DATASET ENTRIES »
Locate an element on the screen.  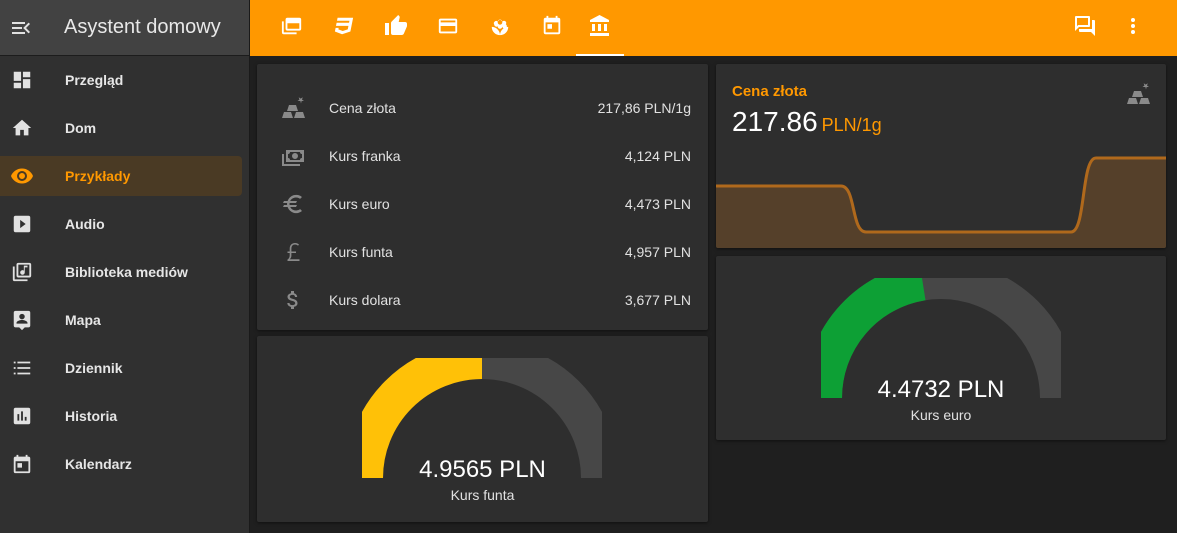
sidebar-item-label: Audio is located at coordinates (85, 224).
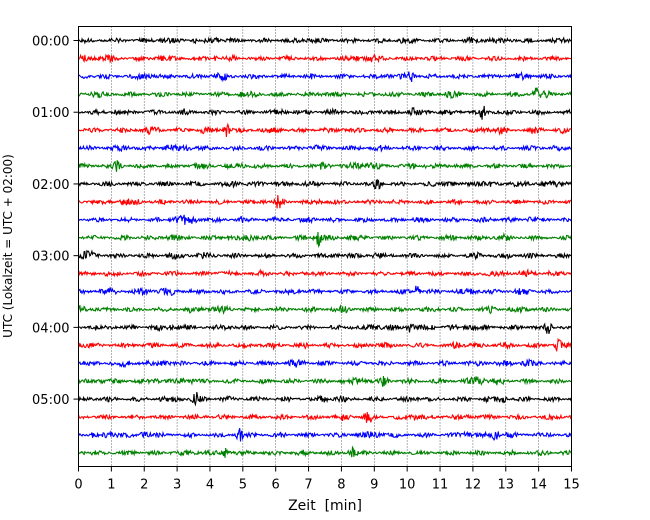  What do you see at coordinates (374, 486) in the screenshot?
I see `x-tick-label-9: 9` at bounding box center [374, 486].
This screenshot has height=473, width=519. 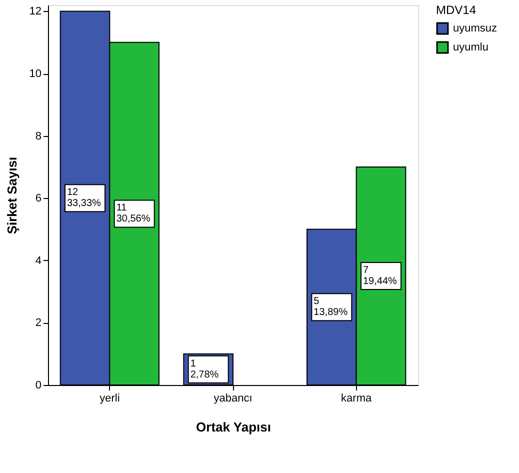 I want to click on x-axis-title: Ortak Yapısı, so click(x=234, y=427).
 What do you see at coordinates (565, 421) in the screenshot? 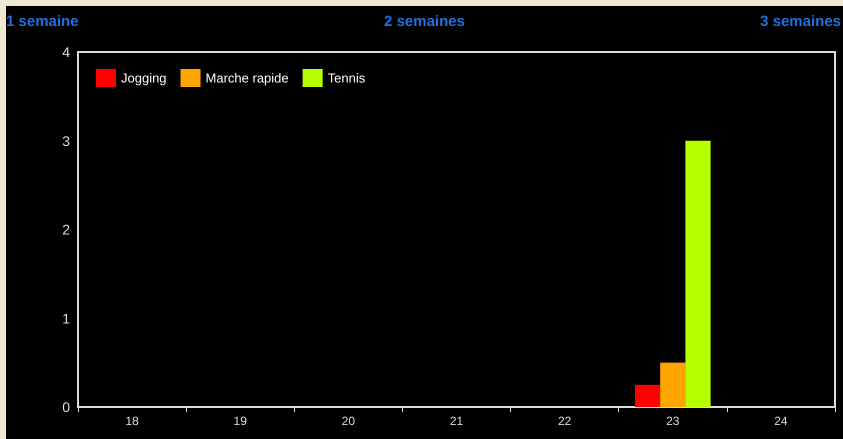
I see `x-tick-label: 22` at bounding box center [565, 421].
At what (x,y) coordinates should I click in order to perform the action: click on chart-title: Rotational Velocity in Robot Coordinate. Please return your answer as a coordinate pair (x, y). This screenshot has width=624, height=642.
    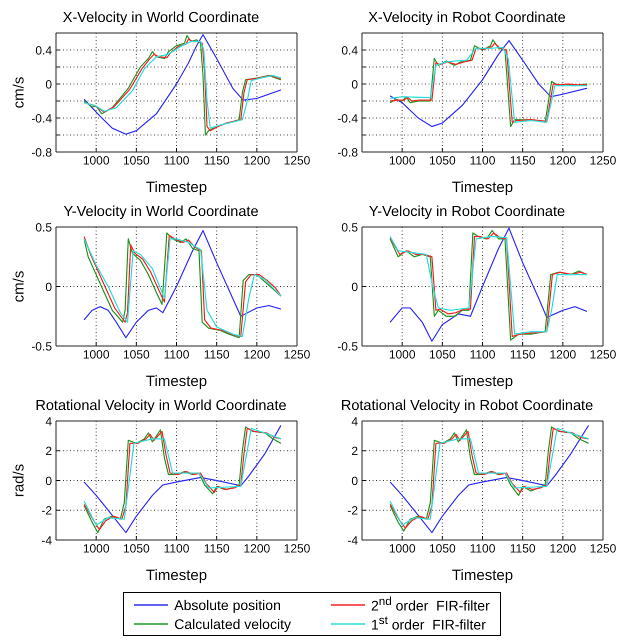
    Looking at the image, I should click on (467, 406).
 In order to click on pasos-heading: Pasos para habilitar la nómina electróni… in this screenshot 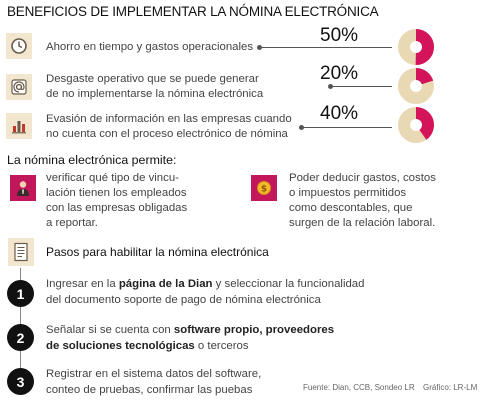, I will do `click(158, 252)`.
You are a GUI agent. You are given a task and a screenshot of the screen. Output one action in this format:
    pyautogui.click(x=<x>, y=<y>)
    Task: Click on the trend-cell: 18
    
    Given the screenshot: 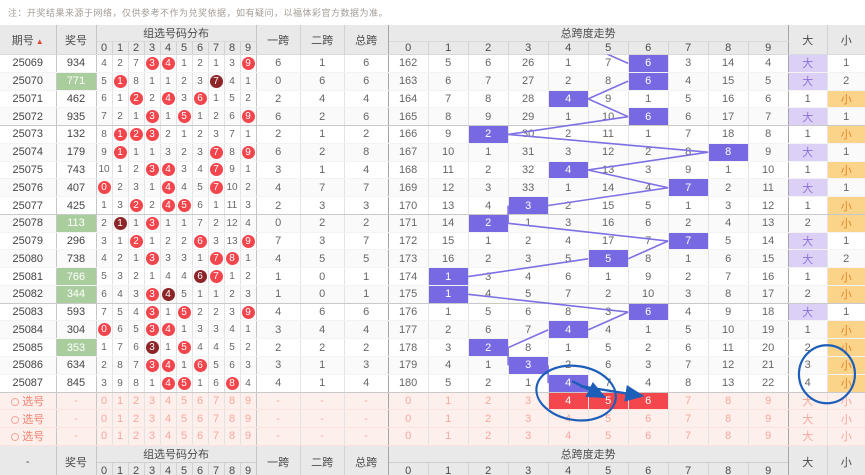 What is the action you would take?
    pyautogui.click(x=768, y=312)
    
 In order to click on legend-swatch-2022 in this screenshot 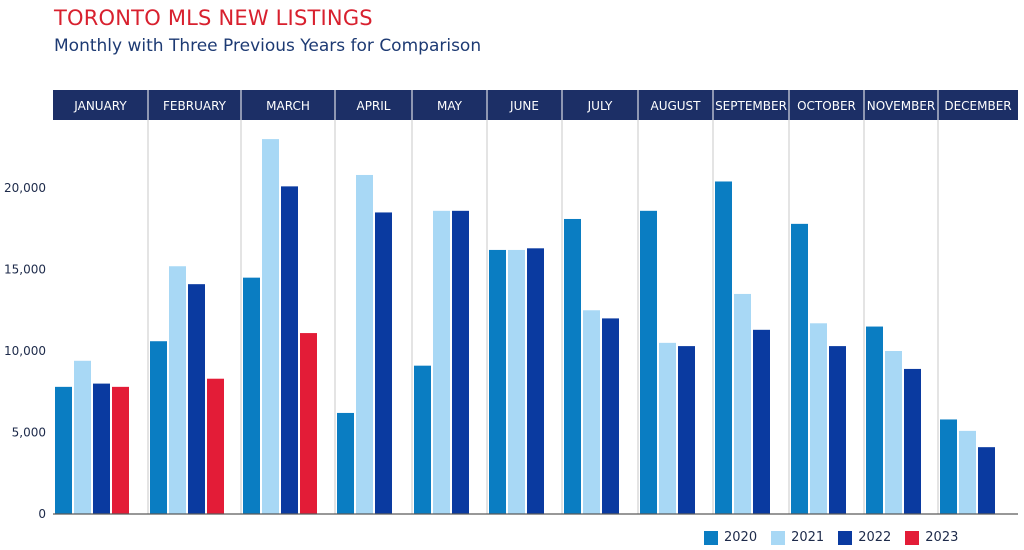, I will do `click(846, 538)`.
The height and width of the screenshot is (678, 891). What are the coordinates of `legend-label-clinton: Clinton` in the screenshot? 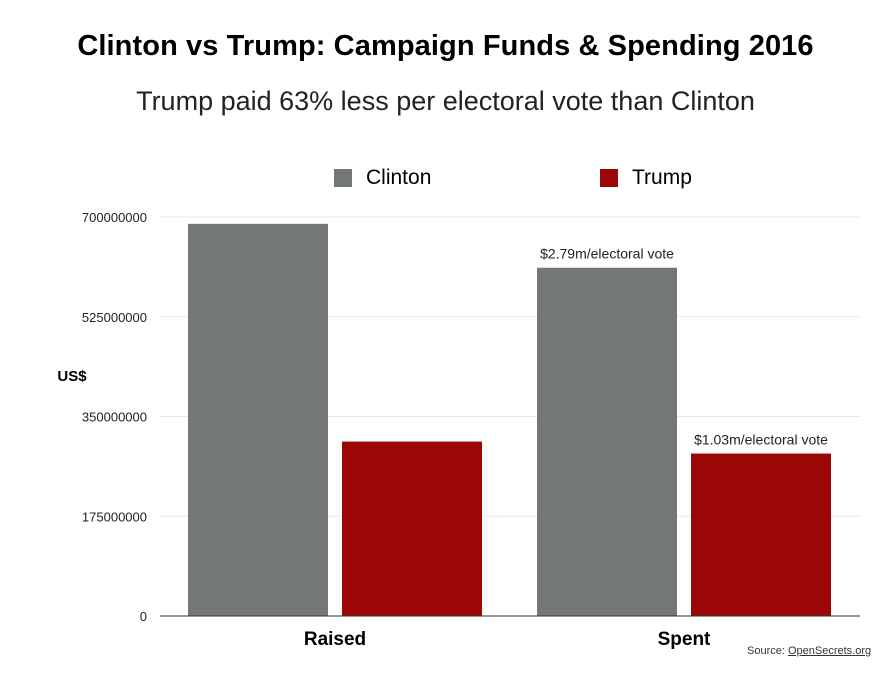 It's located at (399, 178).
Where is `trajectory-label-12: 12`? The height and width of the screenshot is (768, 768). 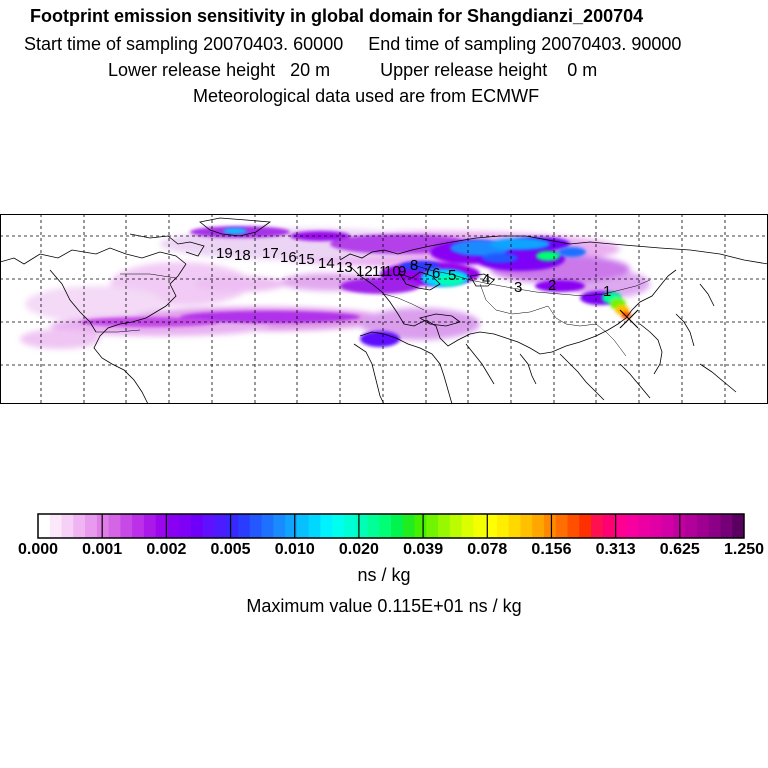 trajectory-label-12: 12 is located at coordinates (364, 272).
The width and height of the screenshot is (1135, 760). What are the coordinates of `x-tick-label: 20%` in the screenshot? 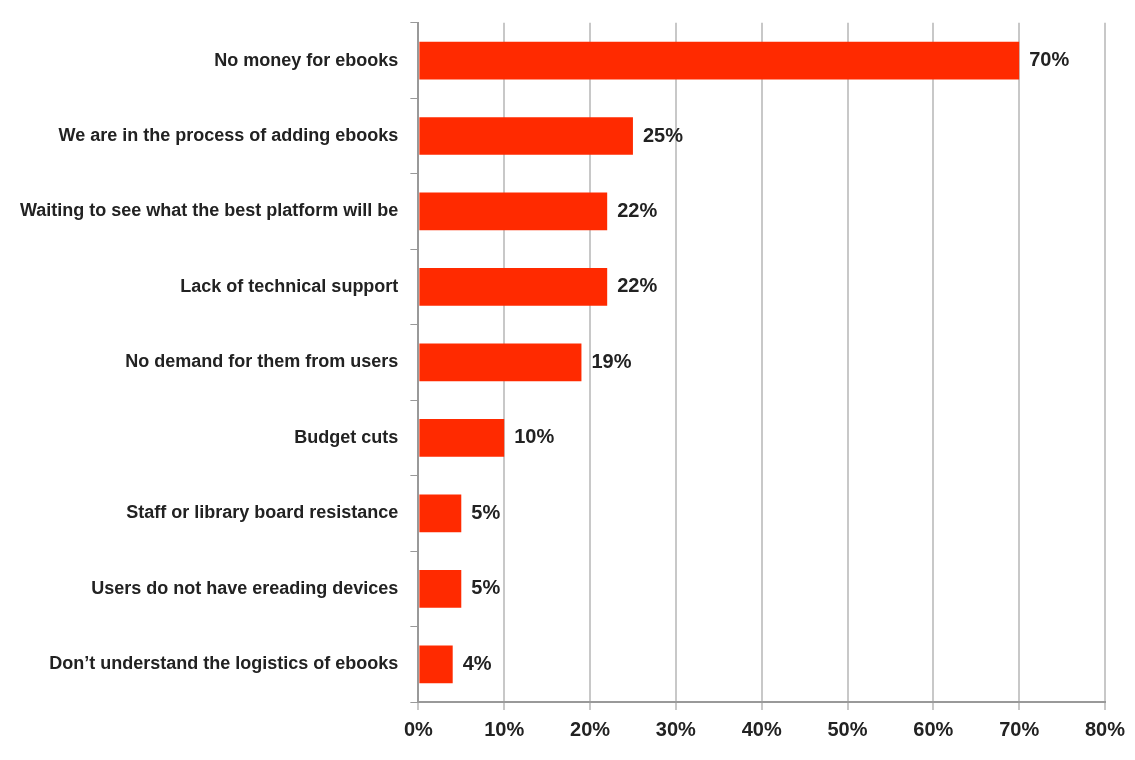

YOUR GOAL » Pull out every line of the material above that contains the word "should", and copy each of those lines in full.

WRITTEN ANSWER »
At what (x,y) coordinates should I click in order to perform the action: click on chart-title: Rotational Velocity in Robot Coordinate. Please return your answer as a coordinate pair (x, y). This screenshot has width=624, height=642.
    Looking at the image, I should click on (467, 406).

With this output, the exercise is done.